# Black Sails



## OmegaSlayer (Jan 31, 2016)

> Black Sails is an American dramatic adventure television series set on New Providence Island and a prequel to Robert Louis Stevenson's novel Treasure Island.[1] The series was created by Jonathan E. Steinberg and Robert Levine for Starz that debuted online for free on YouTube and other various streaming platform and video on demand services on January 18, 2014.[2] The debut on cable television followed a week later on January 25, 2014.[3] Steinberg is executive producer, alongside Michael Bay, Brad Fuller and Andrew Form, while Michael Angeli, Doris Egan, and Levine are co-executive producers.



CAST


> Toby Stephens
> Hannah New
> Luke Arnold
> Jessica Parker Kennedy
> ...



Set roughly two decades before the events of Treasure Island and during the Golden Age of Piracy,[1] the feared Captain Flint brings on a younger crew member as they fight for the survival of New Providence Island. According to the first episode, "In 1715, West Indies, the pirates of New Providence Island threaten maritime trade in the region. The laws of every civilized nation declare them hostis humani generis; enemies of all mankind. In response, the pirates adhere to a doctrine of their own....war against the world." Real life pirates that are fictionalized in the show include Anne Bonny, Benjamin Hornigold, Jack Rackham, Charles Vane, Ned Low, and Blackbeard.

Yesterday the second episode of the third season (Episode XX) aired.
I started to watch it last year in Summer and went through season 1 and 2 in a marathon.
Season 1 is a bit slow, but wonderfully set the atmosphere and the characters for season 2 and the, so far outstanding, season 3.
As I said, please bear season 1 up to season 2 and you'll feel very rewarded, as the overall thing start to make senses and awe in many ways. 
Totally love the show, from the characters to the photography, the direction, the setting, the actors, the pace, the story.
Maybe the tv series I enjoyed the most, ever.
IMHO, that's much much better than Game Of Thrones in almost every aspect.
This is not funny "Pirates Of The Caribbean" pirates stuff, this is raw, meaty, brutal and with memorable characters.

I leave you the trailers of the 3 seasons







The storm scene in episode XX is movie level production wise...and...DAT opening...


----------



## kootenay (Feb 5, 2016)

I am assuming some people are watching this otherwise why would there be a thread on it...haha I only a few episodes into the second season myself, but I really like this show. It's not set in a time period that I am usually drawn to, but I really like the characters, the sets, and the story thus far. It's a long weekend coming up for me so maybe I'll do some catch and possibly start season 3.
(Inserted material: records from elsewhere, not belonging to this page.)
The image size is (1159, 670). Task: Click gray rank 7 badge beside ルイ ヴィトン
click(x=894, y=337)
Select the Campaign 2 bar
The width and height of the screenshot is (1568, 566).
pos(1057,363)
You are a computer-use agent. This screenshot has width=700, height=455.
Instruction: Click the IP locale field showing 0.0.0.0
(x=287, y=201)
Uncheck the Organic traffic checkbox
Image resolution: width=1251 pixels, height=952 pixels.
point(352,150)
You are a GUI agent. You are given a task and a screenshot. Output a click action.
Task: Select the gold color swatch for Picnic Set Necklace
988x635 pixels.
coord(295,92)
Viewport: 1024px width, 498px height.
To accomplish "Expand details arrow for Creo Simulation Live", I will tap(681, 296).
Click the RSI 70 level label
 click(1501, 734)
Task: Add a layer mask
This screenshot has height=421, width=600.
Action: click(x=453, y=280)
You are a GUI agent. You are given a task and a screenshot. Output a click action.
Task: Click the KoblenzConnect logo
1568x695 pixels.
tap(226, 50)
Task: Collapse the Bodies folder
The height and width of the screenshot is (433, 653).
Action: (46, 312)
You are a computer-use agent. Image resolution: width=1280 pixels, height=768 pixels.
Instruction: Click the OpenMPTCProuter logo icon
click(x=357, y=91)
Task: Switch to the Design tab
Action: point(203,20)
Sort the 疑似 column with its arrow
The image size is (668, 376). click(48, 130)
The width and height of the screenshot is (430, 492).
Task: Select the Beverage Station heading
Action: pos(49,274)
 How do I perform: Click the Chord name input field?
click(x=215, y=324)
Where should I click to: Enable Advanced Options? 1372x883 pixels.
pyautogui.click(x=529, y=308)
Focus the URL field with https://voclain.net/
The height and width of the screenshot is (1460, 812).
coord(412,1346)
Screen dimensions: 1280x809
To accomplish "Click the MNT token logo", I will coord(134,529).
What does everyone else thing about the series?


----------



## OmegaSlayer (Feb 7, 2016)

Actually it seems like only me and you see it


----------



## kootenay (Feb 7, 2016)

OmegaSlayer said:


> Actually it seems like only me and you see it



Haha, oh well more for us then!


----------



## JSanta (Feb 7, 2016)

I've been enjoying the show as well. Really well made and I like that it is the precursor to Treasure Island, a book I really enjoyed as a kid.


----------



## Cameron French (Mar 27, 2016)

This is one of the shows that I will get sucked into if it happens to be on when I am flipping through the channels, but will never initiative a binge for myself. I think I need to change that. It's really quite good.


----------



## bostjan (Mar 27, 2016)

I  this show. I fell behind on it, though, and kinda kicking myself for that. I don't watch a lot of shows, but this one is good. The idea that the plot is going somewhere is a big factor for me. I think too often, shows in the US outlive their usefulness (Dexter, Heroes, etc.), and get to the big climax, just to waffle around trying to hang onto that excitement after the shark has been jumped. I really think Black Sails is going to build slowly to that point. If they decide to keep going, after that, I really hope they adapt Treasure Island and give it a fresh look, but we'll see.


----------



## OmegaSlayer (Mar 30, 2016)

The 3rd season was a damn blast.


----------



## Ibanezsam4 (Mar 30, 2016)

Watched the first episode yesterday. thought it was entertaining... we'll see how long it takes for me to finish as i get show ADD and start hopping to different series


----------



## OmegaSlayer (Mar 31, 2016)

Ibanezsam4 said:


> Watched the first episode yesterday. thought it was entertaining... we'll see how long it takes for me to finish as i get show ADD and start hopping to different series



Endure the first season.
First time you watched is good, but nothing exactly mind blowing, but it builds greatly the awesomeness of season 2 and the almost perfect season 3.


----------